§ Problems to work on:
A – Name every pulp magazine title mentioned in the Twilight Zone article.
B – From the Twilight Zone article, return everything from "What if an ordinary" down to "personal buffet? (Jaws)", word for word.

Next stop: the Twilight Zone!

You’re traveling through another dimension – a dimension not only of sight and sound but of mind. A journey into a wondrous land whose boundaries are that of imagination. That’s a signpost up ahead: your next stop: the Twilight Zone!

Fiction writers love to play with the ‘what if’ scenario.

What if an ordinary girl meets the heir to a throne, only to have the prince’s parents disapprove? (The plot for an endless number of Hallmark movies.)

What if a massive rogue shark decides to use a coastal New England town as its personal buffet? (Jaws)

What if a man who’s recovering from a nervous breakdown sees a destructive gremlin on the wing of the airplane he’s flying in? Can he convince anyone that he’s not imagining things before the plane crashes? (Twilight Zone, S5, Ep3, “Nightmare at 20,000 Feet”)

Writer and producer Rod Serling loved to mess with our heads. He placed ordinary people in extraordinary situations and let us imagine what we’d do in their place. He was the creator of the brilliant, award-winning television series The Twilight Zone.

I watched the series avidly in syndication, and its imaginative twists and turns were the single greatest inspiration for my own writing, both as a child and adult. Come with me for a look back at what many consider one of the greatest television series of all time.

Rod Serling – By CBS Television-CBS Portrait by photographer Gabor Rona-mark is faint in spots. – eBay itemphoto frontphoto back, Public Domain, https://commons.wikimedia.org/w/index.php?curid=22101341

Rod Serling was a performer from an early age, mounting plays on a stage his father built for him in the family basement. He spent hours acting out dialogue from movies of pulp magazines, the cheap glossy magazines featuring sensational stories, including the likes of The Shadow, Doc Savage and Flash Gordon. He also spent a lot of time listening to horror, fantasy and thriller shows on the radio.

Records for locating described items
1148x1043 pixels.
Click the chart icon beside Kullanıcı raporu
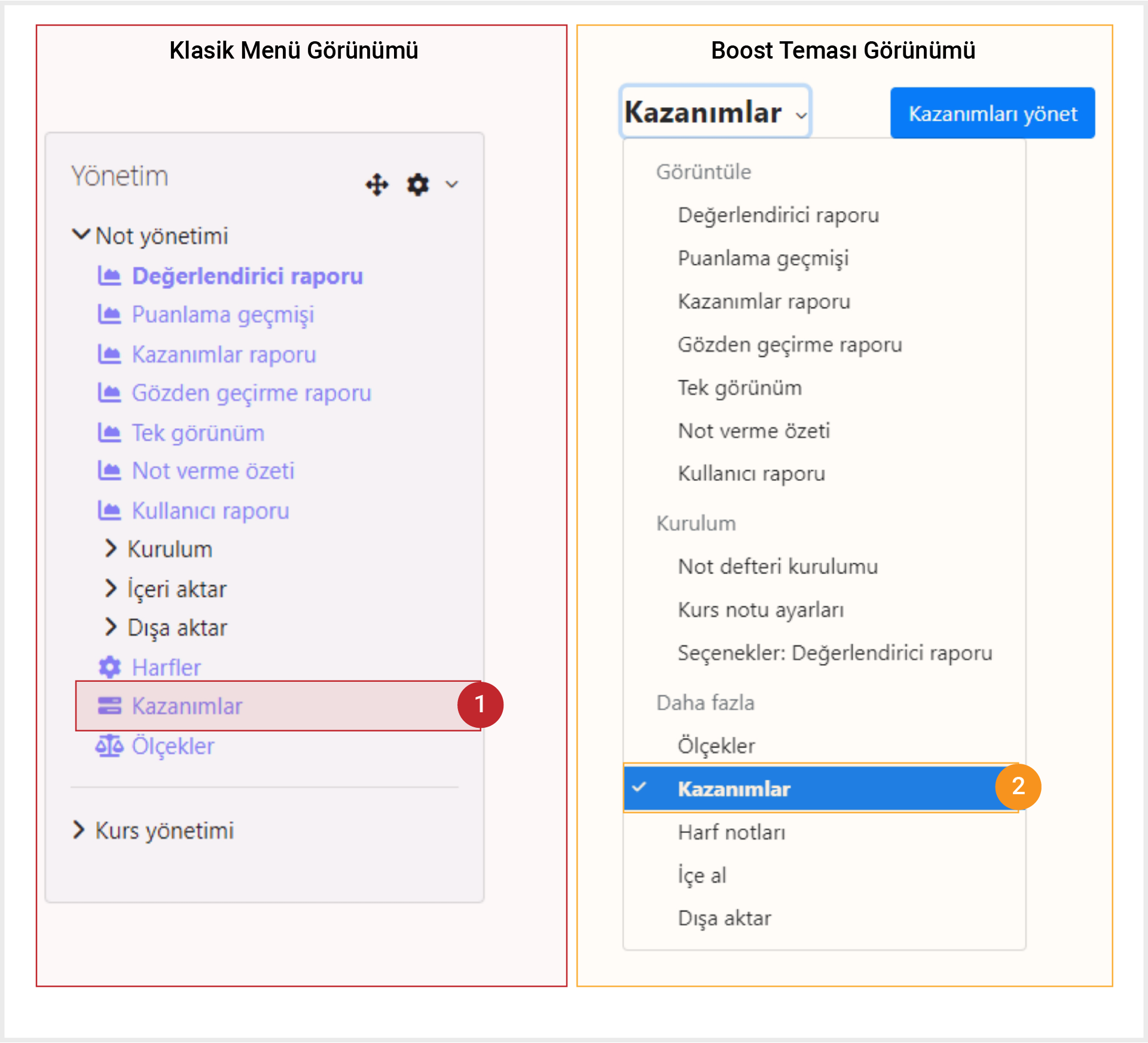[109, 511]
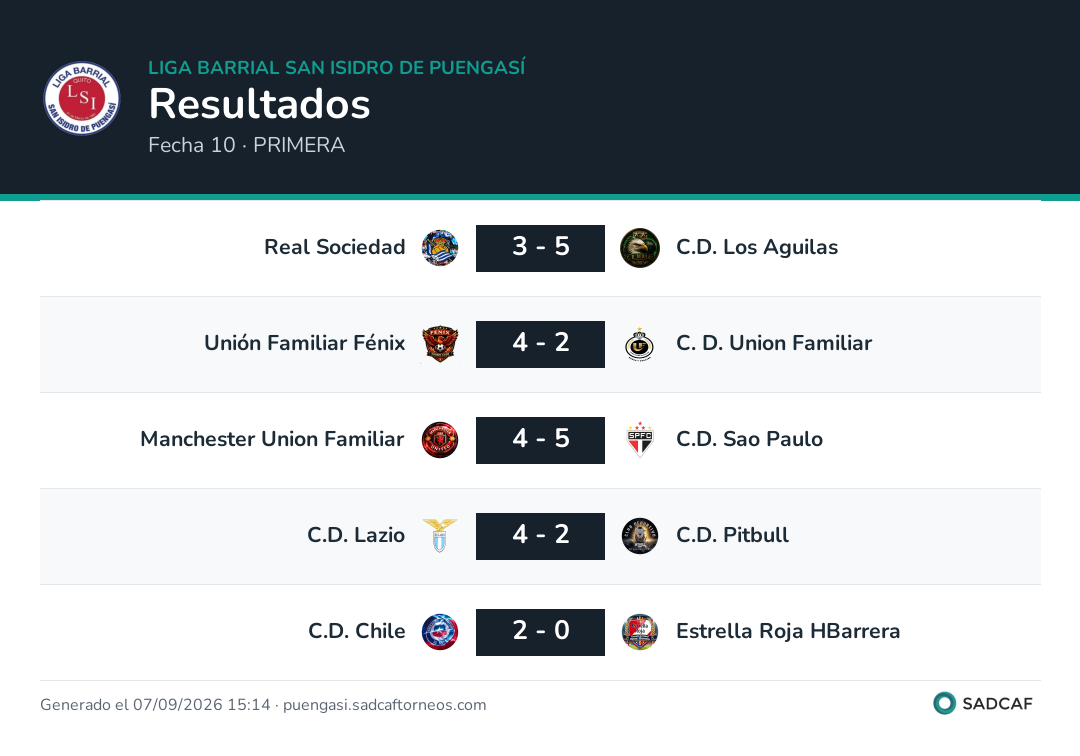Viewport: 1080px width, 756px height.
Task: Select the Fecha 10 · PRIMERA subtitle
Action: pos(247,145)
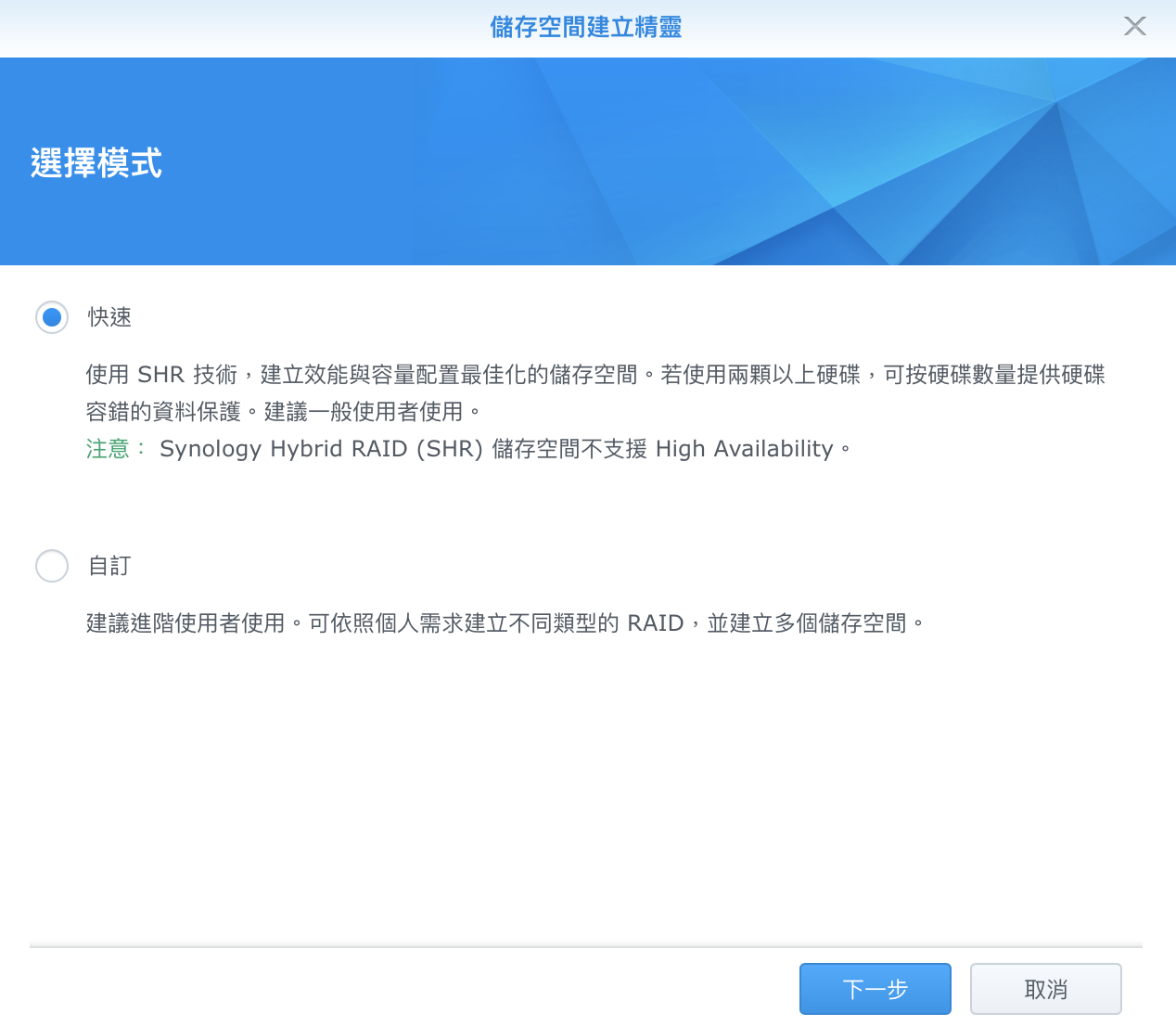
...
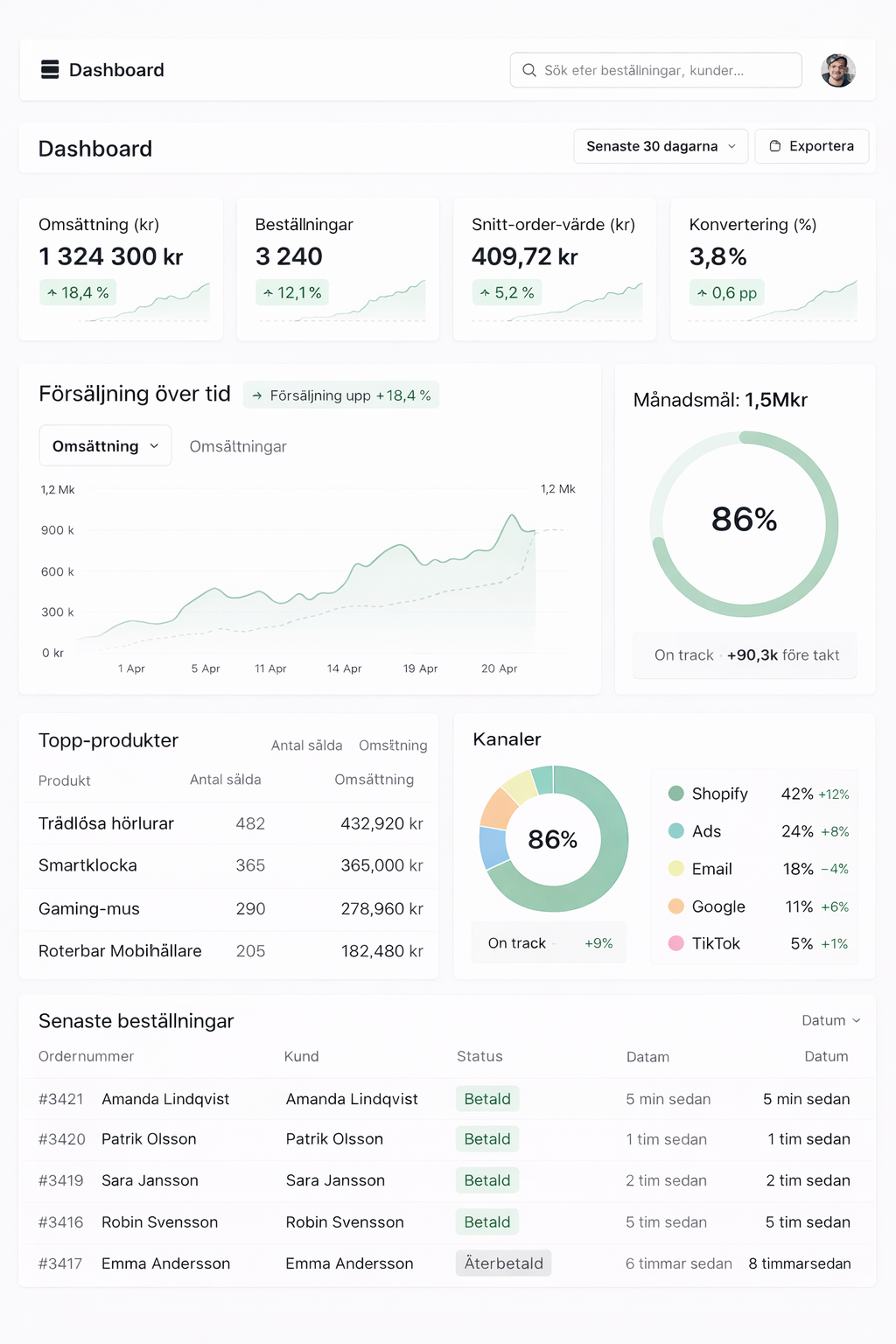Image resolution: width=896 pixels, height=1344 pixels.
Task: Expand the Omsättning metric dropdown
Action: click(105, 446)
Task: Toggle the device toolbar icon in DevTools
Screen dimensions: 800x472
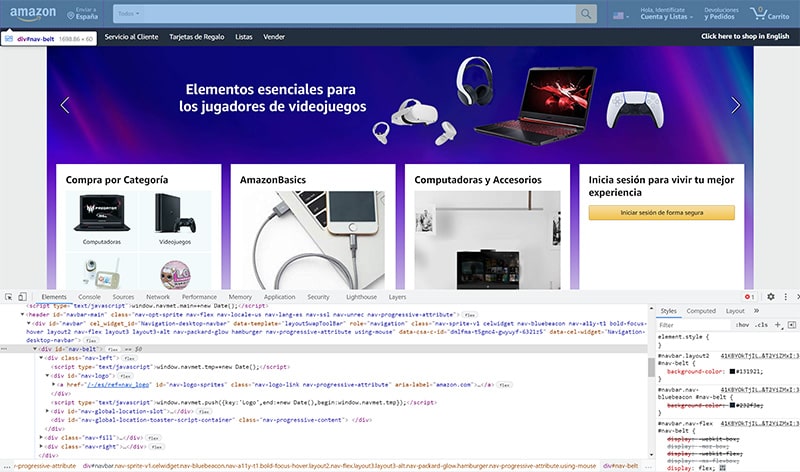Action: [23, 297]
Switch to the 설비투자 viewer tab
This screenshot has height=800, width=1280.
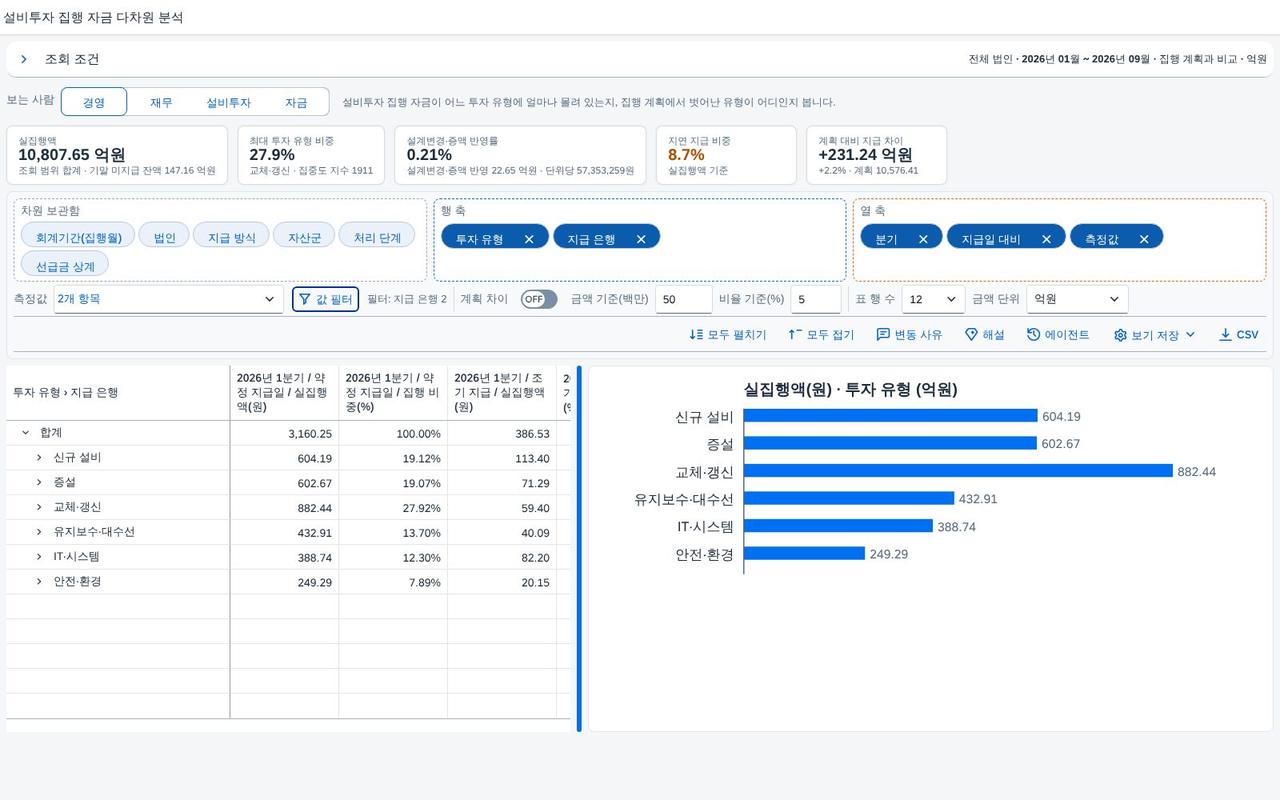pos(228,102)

§ Task-by-task solutions:
A – The Shadow, Doc Savage, Flash Gordon

B –
What if an ordinary girl meets the heir to a throne, only to have the prince’s parents disapprove? (The plot for an endless number of Hallmark movies.)

What if a massive rogue shark decides to use a coastal New England town as its personal buffet? (Jaws)